Un tema de gran preocupación en nuestra sociedad, debatido por medios de comunicación, por políticos y por tomadores de decisión, es el relacionado con el cacareado combate a la delincuencia. Las posturas sobre el tema, generalmente se inclinan por el endurecimiento de penas y de medidas restrictivas, mano dura con ellos, como se suele escuchar.
Sin embargo, los problemas de la delincuencia no se solucionan con penas más altas por cometer delitos, y tampoco con más cárceles y mucho menos con más policías y militares armados hasta los dientes y facultados por la ley para disparar sin mayor excusa.
Nuestras cárceles siempre han sido escuelas del delito, lugares sin dios ni ley en los que seres humanos son encerrados en condiciones paupérrimas sin ninguna finalidad rehabilitadora, sino todo lo contrario. Lugares en los cuales la sociedad se miente a sí misma, diciendo que al encerrar a alguien van a enseñarle a vivir en libertad y respetar la libertad de los demás. La novedad es que, desde hace algunos años, estos lugares ya no son solo infiernos que no sirven para nada, sino también patíbulos en que mueren cientos de personas cada año de maneras atroces. Lo penoso es que con cada matanza nos volvemos más insensibles y nos acostumbramos más a ser el Carandirú andino.
La ciencia penal, la criminología y las experiencias comparadas de otros países a los que va mejor que al nuestro en materia de política penitenciaria señalan que, para evitar el cometimiento de delitos y hacer un combate efectivo contra la delincuencia, los estados antes que invertir en mayor fuerza pública y más armas, deben en la práctica, invertir en educación, salud, vivienda, empleo y seguridad social. Se encuentra comprobado que las personas que ven satisfechas sus necesidades básicas delinquen menos o no delinquen. Esto es especialmente aplicable respecto a aquellos delitos que ocurren con más frecuencia, los delitos contra la propiedad, los hurtos y los robos.
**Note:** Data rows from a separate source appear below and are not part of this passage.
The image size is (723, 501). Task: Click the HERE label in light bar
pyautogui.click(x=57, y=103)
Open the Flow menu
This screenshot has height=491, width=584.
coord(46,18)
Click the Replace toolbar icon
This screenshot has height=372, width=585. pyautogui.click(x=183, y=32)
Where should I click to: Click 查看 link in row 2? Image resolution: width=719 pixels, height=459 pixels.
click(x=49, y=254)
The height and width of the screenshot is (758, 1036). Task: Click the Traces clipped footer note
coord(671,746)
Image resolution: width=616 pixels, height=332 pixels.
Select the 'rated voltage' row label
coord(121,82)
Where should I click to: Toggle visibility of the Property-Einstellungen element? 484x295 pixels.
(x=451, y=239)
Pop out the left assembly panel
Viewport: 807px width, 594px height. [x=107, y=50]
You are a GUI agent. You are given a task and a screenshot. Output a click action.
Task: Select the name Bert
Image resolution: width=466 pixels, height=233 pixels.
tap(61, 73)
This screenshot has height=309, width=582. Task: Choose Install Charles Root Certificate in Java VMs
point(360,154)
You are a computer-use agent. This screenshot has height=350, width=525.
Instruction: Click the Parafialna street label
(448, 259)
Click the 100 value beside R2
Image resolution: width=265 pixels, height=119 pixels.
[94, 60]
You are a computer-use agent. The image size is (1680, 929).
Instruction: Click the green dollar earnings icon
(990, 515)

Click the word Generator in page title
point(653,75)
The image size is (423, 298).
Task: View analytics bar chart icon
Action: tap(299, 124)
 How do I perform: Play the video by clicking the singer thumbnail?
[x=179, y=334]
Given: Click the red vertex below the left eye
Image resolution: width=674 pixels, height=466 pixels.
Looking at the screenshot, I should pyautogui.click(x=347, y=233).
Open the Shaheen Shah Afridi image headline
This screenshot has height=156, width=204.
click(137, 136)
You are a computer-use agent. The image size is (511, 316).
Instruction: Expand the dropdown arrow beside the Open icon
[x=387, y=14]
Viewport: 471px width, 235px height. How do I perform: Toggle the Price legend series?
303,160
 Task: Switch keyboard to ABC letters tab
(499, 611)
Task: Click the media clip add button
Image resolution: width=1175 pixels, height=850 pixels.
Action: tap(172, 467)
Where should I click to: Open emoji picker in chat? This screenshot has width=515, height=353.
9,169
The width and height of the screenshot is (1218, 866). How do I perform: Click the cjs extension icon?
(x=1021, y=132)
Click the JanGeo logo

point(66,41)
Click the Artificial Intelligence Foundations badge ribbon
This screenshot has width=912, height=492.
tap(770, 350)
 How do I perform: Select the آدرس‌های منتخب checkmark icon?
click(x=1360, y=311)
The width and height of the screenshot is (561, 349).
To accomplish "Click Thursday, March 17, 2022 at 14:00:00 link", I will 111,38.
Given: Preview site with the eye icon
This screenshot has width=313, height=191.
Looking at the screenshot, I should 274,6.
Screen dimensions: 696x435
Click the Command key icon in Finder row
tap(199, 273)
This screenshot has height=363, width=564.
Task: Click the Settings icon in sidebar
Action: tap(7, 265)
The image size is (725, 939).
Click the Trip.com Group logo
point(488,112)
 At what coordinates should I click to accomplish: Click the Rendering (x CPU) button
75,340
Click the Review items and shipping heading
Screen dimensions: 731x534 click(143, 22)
Si el Estado quiere combatir a las pandillas y grandes bandas del narcotráfico debe comenzar por crear un contexto en que los jóvenes no sientan la necesidad, o les parezca atractivo, formar parte de estas bandas. Si el Estado quiere evitar la delincuencia debe hacer que el ser delincuente no sea una forma válida e incluso obligatoria para ganarse la vida. Esto se lo logra cambiando la realidad de las personas a través de la institucionalidad, dotándoles de bienes y servicios públicos y no solamente asomando como Estado para proporcionarles encierro y garrote.
Por otro lado, los delincuentes comunes no leen el Código Penal, no se fijan si se crearon nuevos delitos, aumentaron la pena a cadena perpetua y pena de muerte, o si rebajaron los beneficios penitenciarios. Todas estas medidas son ineficientes para combatir la delincuencia. Son medidas únicamente útiles como discurso de políticos demagogos y populistas, que llevan más de un siglo aplicando una medicina que no cura una enfermedad que requiere mayor compromiso social, políticas estatales de largo y mediano plazo y recursos económicos bien enfocados.